Rag GTPases promote amino acid-induced mTORC1 signaling, amino acid anabolism, and aT reg cell proliferation. (A) Flow cytometric analysis of CD44 and CD62L expression in splenic T reg cells and quantification of frequencies of aT reg cells among total T reg cells of 9–12-d-old WT, Rraga^−/−, Rragb^−/−, and DKO mice (n = 6 mice per group). Data are pooled from three independent experiments. (B) Flow cytometric analysis and quantification of Ki67 expression in splenic T reg cells from 9–12-d-old WT, Rraga^−/−, Rragb^−/−, and DKO mice (n = 5 mice per group).
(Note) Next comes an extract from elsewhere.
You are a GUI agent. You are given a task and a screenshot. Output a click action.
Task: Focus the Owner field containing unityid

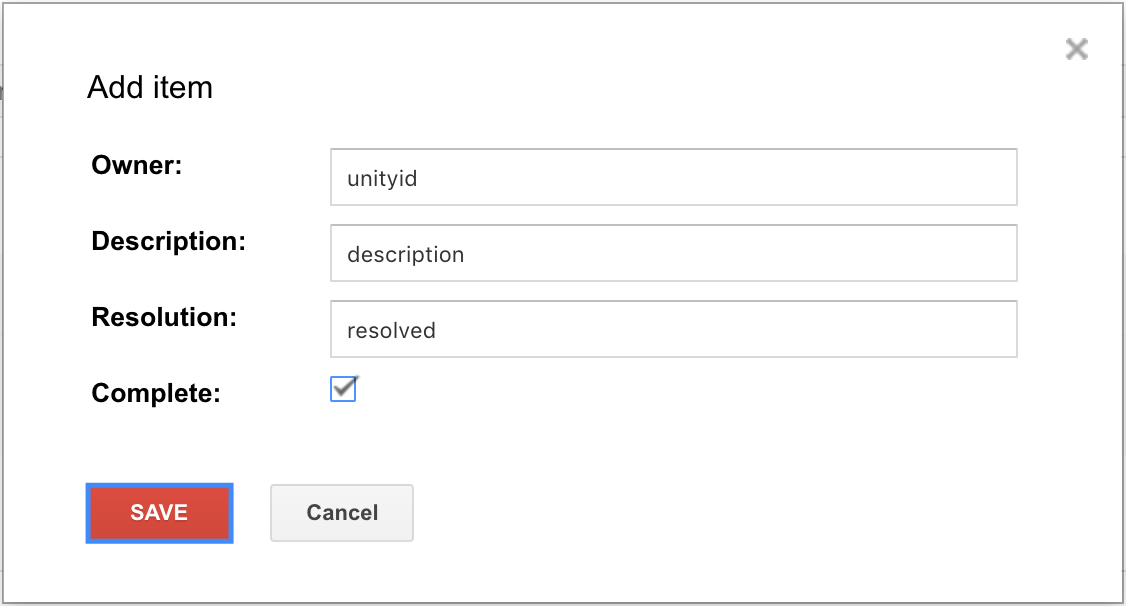click(x=674, y=177)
Data are pooled from three independent experiments. (C and D) Flow cytometric analysis and quantification of p-S6 and p-4EBP1 in ex vivo (C) or 18-h–aT reg cells (D) from WT, Rraga^−/−, Rragb^−/−, and DKO mice. Numbers in graphs indicate MFI (n = 3–4 mice per group). Data are pooled from three independent experiments. (E) Immunofluorescence staining of mechanistic target of rapamycin (mTOR) and LAMP-2 in 18-h–aT reg cells from WT, Rraga^−/−, Rragb^−/−, and DKO mice. Original magnification, 63×; zoom of 2.5; scale bar, 2 µm. Quantification of colocalization between mTOR and LAMP-2 in T reg cells from four genotypes (n = 20 cells per group). Data are pooled from two independent experiments. (F) T reg cells from WT, Rraga^−/−, Rragb^−/−, and DKO mice were stimulated with α-CD3/28 and IL-2 for 18 h and pulse-labeled with L-[U-¹⁴C]-amino acid for another 6 h. The amount of radioactive amino acids incorporated into protein is shown (n = 3). Data are pooled from three independent experiments. Data in plots indicate mean ± SEM. *, P < 0.05; **, P < 0.01; ***, P < 0.001; ****, P < 0.0001 (one-way ANOVA with the Tukey post hoc test; A–F). Max, maximum.